Opportunistic Screening of Wolff-Parkinson-White Syndrome using Single-Lead AI-ECG Mobile System: A Real-World Study of over 3.5 million ECG Recordings in China
Shun Huang, Deyun Zhang, Sumei Fan, Gongzheng Tang, Shijia Geng, Yujie Xiao, Xingliang Wu, Mingke Yan, Haoyu Wang, Rui Zhang, Zhaoji Fu, Shenda Hong
TL;DR
It is suggested that a risk-stratification-based human-AI collaborative system provides a promising paradigm for the early public health detection of low-prevalence, high-risk arrhythmias.
Abstract
Wolff-Parkinson-White (WPW) syndrome, a congenital cardiac conduction abnormality with low prevalence, carries a significant risk of sudden cardiac death.

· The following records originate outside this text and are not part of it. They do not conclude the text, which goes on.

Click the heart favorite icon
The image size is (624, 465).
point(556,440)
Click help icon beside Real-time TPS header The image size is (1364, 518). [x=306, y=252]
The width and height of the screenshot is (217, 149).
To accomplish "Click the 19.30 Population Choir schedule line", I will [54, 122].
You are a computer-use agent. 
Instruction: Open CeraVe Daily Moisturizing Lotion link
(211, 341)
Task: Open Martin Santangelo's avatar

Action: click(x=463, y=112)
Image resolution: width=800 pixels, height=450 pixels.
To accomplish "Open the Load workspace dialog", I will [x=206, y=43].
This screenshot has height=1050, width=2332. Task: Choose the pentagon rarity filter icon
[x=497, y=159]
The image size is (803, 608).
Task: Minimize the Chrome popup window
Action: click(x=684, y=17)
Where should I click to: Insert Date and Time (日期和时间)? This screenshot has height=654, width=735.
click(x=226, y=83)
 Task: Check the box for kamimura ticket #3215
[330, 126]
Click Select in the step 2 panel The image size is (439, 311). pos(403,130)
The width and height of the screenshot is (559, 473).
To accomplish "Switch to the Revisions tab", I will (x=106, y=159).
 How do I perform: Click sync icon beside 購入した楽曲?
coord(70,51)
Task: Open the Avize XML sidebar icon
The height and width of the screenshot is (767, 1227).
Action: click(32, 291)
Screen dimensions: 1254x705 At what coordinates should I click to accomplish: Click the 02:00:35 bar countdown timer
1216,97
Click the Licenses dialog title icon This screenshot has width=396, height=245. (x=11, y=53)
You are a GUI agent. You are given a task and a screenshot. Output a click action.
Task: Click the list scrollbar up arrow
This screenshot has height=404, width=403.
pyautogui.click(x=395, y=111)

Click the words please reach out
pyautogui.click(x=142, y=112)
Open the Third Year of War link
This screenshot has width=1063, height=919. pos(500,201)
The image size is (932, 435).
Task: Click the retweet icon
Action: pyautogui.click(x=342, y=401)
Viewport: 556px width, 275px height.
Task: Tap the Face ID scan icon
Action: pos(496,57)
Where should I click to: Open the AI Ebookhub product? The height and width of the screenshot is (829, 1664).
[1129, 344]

Early identification remains challenging due to screening costs and professional resource scarcity. This retrospective real-world study systematically evaluates an integrated Artificial Intelligence-enabled mobile screening system comprising portable single-lead devices, AI primary screening, and cardiologist review. Analyzing 3,566,626 ECG records from 87,836 individuals between 2019 and 2025, the AI model achieved an AUC of 0.6676 and a specificity of 95.92% in complex real-world signal environments. Despite predictive probability bias inherent in ultra-low prevalence contexts, the model demonstrated stable risk stratification, with high-confidence scores concentrated among true positive individuals. The risk of detecting WPW in AI-positive records was 86.2-fold higher than in AI-negative records. By implementing a human-AI collaborative workflow, the volume of ECGs requiring manual review was reduced by approximately 99.5% compared to universal screening. In an ideal collaborative scenario, an average of only 18 ECGs required review to confirm one WPW case, representing a more than 60-fold increase in screening efficiency. Compared to traditional 12-lead ECGs and electrophysiological studies, this system significantly reduced time and medical costs. Our findings suggest that a risk-stratification-based human-AI collaborative system provides a promising paradigm for the early public health detection of low-prevalence, high-risk arrhythmias.